Он продолжил свои занятия у гуру, с чувством тайного превосходства, поглядывая, на других учеников. Тело стало сильным, гибким, послушным, дыхание размеренным и мощным. Ну, а все поучения, всю эту чушь, о душе, что идет по лезвию меча над бездной человеческих страстей для встречи со Всевышним, он пропускал мимо ушей, даже не предполагая, что вспомнит, об этом через много лет, но уже в другой стране.
Война! Первая мировая, кричащие заголовки газет, патриотический подъем охватил молодых англичан в гарнизоне, но его это не коснулось, война была там, далеко, на другом конце света, а в жизни военного гарнизона, мало, что изменилось.

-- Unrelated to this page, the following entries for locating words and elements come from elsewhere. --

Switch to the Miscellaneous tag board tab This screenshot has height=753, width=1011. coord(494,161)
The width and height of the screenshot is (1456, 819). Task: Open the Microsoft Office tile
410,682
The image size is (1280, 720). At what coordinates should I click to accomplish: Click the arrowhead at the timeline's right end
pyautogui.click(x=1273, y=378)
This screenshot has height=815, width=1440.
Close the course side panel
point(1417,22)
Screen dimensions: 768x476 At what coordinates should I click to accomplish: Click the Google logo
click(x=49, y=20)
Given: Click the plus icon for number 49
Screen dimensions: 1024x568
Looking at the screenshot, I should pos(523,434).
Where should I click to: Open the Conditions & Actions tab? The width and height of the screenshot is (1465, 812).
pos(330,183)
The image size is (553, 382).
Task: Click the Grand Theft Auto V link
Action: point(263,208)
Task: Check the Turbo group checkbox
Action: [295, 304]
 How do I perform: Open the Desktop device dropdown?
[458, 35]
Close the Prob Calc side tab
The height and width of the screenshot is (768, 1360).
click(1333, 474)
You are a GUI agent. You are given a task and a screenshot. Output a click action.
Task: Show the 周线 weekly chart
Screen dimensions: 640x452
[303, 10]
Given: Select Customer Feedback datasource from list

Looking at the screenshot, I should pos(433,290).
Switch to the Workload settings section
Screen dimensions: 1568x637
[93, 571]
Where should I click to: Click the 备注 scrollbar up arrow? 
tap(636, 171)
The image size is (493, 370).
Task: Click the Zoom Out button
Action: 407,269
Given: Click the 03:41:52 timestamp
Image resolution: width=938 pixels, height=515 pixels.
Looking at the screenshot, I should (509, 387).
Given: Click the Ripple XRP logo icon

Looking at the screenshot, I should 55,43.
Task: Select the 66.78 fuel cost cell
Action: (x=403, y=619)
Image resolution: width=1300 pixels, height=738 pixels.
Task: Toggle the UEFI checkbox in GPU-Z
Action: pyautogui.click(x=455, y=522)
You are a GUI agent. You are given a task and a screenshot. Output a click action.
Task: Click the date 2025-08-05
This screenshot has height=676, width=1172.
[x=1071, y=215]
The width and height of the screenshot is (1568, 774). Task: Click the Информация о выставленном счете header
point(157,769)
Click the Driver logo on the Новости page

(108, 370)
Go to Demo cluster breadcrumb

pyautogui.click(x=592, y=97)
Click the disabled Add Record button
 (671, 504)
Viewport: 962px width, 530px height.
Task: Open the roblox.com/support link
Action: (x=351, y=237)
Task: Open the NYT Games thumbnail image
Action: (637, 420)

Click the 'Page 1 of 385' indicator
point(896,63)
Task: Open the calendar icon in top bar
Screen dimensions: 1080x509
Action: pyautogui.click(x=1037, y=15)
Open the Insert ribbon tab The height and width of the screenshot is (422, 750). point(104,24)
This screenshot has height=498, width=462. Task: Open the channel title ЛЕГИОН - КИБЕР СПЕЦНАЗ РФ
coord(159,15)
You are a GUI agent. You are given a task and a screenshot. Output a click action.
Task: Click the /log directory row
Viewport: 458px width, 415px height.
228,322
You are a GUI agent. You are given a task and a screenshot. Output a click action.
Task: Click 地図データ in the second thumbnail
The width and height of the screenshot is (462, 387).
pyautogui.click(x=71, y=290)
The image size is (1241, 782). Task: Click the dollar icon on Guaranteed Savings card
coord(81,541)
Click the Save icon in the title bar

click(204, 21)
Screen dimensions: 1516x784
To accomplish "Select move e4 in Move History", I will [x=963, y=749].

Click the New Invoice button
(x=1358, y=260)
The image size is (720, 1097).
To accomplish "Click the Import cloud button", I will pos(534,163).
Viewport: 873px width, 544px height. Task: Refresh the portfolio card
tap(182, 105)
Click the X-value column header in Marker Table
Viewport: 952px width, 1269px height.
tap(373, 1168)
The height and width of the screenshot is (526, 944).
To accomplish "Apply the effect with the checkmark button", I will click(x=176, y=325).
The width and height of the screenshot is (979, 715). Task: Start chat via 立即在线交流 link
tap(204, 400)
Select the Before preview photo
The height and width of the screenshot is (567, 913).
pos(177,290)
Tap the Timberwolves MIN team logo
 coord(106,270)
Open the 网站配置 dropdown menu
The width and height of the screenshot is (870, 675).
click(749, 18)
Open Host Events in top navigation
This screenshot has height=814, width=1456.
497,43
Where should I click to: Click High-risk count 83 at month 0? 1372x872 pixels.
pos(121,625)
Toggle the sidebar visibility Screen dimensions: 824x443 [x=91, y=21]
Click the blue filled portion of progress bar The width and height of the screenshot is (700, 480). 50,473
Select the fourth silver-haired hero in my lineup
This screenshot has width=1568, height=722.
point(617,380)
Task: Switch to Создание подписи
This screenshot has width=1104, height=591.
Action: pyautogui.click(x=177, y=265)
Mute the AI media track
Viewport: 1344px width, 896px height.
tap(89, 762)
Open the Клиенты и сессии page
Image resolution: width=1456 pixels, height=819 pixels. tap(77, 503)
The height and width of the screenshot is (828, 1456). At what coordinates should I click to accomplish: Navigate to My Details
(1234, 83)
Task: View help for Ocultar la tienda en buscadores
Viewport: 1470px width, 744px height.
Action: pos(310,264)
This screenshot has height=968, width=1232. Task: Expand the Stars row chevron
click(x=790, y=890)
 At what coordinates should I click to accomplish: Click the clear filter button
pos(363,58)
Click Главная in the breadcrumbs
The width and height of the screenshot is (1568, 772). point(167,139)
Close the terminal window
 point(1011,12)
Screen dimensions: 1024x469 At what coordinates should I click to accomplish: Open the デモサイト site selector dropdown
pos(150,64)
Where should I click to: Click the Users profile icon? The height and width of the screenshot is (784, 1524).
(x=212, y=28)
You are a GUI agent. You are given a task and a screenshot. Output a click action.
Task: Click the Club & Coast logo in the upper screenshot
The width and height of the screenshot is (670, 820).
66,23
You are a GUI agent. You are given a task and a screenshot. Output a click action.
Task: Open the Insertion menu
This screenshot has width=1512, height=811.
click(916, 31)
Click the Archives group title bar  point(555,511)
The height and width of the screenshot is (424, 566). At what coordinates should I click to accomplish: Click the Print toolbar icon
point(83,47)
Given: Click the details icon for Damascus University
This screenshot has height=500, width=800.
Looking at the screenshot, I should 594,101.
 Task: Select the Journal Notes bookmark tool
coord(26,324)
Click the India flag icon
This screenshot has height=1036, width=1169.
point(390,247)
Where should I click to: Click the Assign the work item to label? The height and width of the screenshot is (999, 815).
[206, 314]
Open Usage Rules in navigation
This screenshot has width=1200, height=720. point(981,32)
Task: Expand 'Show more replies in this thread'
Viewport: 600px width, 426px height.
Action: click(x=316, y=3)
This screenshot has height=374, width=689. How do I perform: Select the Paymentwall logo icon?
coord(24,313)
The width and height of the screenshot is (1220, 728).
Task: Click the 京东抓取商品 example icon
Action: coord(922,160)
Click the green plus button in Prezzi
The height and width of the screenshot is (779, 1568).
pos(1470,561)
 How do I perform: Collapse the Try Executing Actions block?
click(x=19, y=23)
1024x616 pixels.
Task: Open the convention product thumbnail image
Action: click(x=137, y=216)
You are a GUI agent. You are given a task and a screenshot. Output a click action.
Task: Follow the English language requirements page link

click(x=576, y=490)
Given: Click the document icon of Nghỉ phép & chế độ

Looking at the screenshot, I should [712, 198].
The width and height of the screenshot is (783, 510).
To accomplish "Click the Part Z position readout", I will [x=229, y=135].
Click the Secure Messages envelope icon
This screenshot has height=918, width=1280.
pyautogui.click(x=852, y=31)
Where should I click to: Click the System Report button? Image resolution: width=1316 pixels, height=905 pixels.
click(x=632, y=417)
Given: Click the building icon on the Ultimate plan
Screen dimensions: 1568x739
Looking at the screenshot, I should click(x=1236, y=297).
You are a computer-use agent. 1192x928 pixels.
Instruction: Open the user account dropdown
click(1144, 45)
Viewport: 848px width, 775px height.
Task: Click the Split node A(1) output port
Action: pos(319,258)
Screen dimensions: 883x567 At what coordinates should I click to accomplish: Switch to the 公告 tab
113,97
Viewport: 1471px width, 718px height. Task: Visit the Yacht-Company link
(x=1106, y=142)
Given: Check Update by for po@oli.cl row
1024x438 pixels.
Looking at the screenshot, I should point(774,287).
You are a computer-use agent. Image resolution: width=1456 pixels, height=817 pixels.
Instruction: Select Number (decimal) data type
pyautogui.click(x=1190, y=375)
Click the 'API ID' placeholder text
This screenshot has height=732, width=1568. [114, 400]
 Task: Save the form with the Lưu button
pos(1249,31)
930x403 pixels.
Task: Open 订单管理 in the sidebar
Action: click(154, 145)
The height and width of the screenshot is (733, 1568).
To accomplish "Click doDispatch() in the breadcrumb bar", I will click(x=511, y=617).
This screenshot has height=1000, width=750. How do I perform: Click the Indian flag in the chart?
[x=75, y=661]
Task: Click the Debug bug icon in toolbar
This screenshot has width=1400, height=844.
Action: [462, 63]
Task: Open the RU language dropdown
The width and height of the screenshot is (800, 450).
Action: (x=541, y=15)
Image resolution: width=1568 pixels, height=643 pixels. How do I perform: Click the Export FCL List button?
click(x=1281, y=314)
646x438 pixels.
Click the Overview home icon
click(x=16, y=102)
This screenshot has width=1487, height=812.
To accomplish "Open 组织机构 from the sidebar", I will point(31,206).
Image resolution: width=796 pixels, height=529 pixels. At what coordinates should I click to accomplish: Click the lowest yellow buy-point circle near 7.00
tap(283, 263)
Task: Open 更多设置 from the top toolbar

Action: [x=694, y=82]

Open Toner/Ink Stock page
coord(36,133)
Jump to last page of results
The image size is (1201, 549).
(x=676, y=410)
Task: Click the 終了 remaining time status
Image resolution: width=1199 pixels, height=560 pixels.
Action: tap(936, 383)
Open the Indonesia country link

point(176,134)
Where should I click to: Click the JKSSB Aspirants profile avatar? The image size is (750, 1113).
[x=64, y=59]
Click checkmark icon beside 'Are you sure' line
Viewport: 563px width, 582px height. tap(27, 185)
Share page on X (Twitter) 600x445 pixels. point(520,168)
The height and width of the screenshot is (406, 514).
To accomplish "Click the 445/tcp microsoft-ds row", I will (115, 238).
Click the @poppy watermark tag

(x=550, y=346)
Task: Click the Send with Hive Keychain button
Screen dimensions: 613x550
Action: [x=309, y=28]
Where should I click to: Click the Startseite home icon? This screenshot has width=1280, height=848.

— Я уезжаю, — заявил ему полковник Морт, когда он, как обычно пришел к своему другу, и застал его слуг собирающих вещи. Морт, уже не майор, а полковник, он получил это повышение за выполнение специального задания, раскрыл и в зародыше подавил мятеж, в Пенджабе. — Меня вызывают в Лондон, — полковник, сидя за столом, наблюдал, как слуги умело запаковывают багаж, — Садись Джеймс.
Он присел за столик, с недоумением и страхом, наблюдая за сборами, его маленький мир, рушился, его единственный друг уезжал, а он опять оставался один.
— Джеймс, — полковник Морт, налил в стакан виски, разбавил его содовой, подумал, и налил еще один стакан, предложил мальчику, — выпей со мной.
Он первый раз в своей жизни выпил виски. Жидкость обожгла небо, провалилась в желудок.
— А как же я сэр? — спросил он, и с сумасшедшей надеждой попросил, — возьмите меня с собой! Я тоже хочу на войну, защищать Англию, от немцев.
— Тебе только четырнадцать, рано, — полковник долил себе в стакан, посмотрел на янтарный цвет жидкости, отпил глоток, — не бойся на твой век, войны хватит.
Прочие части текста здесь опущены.